Page text:
════════════════════
HTTP proxy - Fairly trivial, annoyingly harder if you want to generate certs
to MitM SSL.

Scaling it out - not too bad. fuzzing is highly parallelizable. How your
parallel tasks work together is more challenging, (think rotating cookies) but
do able, and you need to really do this right to maximize requests/seconds.

The audits themselves - If you actually want pre-built attacks, basic
attack+response regexs (ala Nikto) are very easy, though building the DB is
time consuming. Multi-request tests (looking for stored XSS, etc) are harder
because an audit thread need to share state, or become somewhat sequential.

Dealing with the modern web - Harder. You need a JavaScript interpreter. I
used Spidermonkey years ago, PhantomJS and the like more recently. Also means
you need to support different packaging formats like JSON, MVC-style path
parameters, etc and the associated escaping.

Keeping state - Harder. What does logged out look like? How do you detect
this? (and no, don't make the user supply a Regex...) Has you audit screwed up
your account so that "logged in" is all jacked up? Was there Stored XSS, but
another audit clobbered the payload before your sweeper found the reflected
value? (think updating your address on one page, displaying it on another, all
while multiple things are auditing that update address form...)
════════════════════
Material:
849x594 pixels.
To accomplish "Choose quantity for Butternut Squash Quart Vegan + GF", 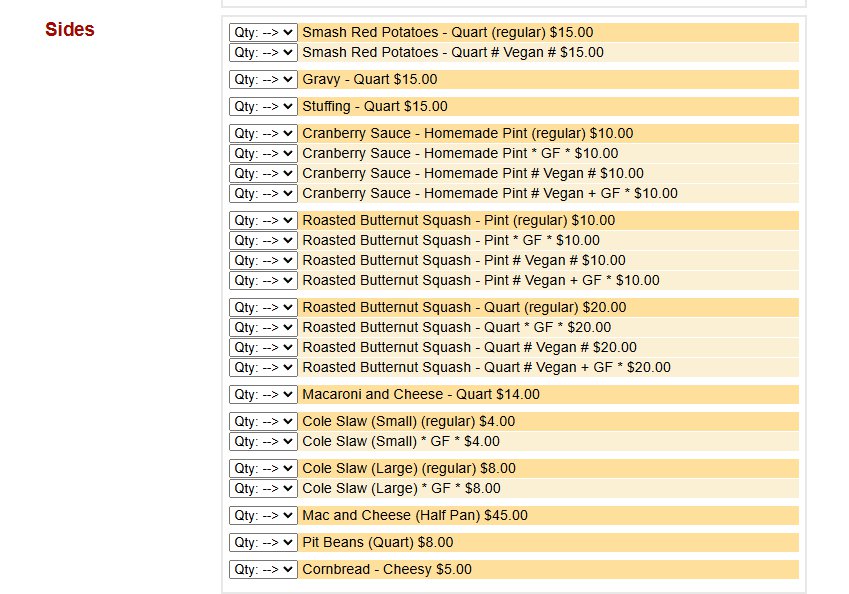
════════════════════
Required tasks:
[a] Which JavaScript interpreter do the notes on building a web scanner say was used years ago?
[b] Reproduce the stretch of the notes on building a web scanner from "HTTP proxy - Fairly" through "to maximize requests/seconds.", word for word.

Answers for this exercise:
[a] Spidermonkey

[b]
HTTP proxy - Fairly trivial, annoyingly harder if you want to generate certs
to MitM SSL.

Scaling it out - not too bad. fuzzing is highly parallelizable. How your
parallel tasks work together is more challenging, (think rotating cookies) but
do able, and you need to really do this right to maximize requests/seconds.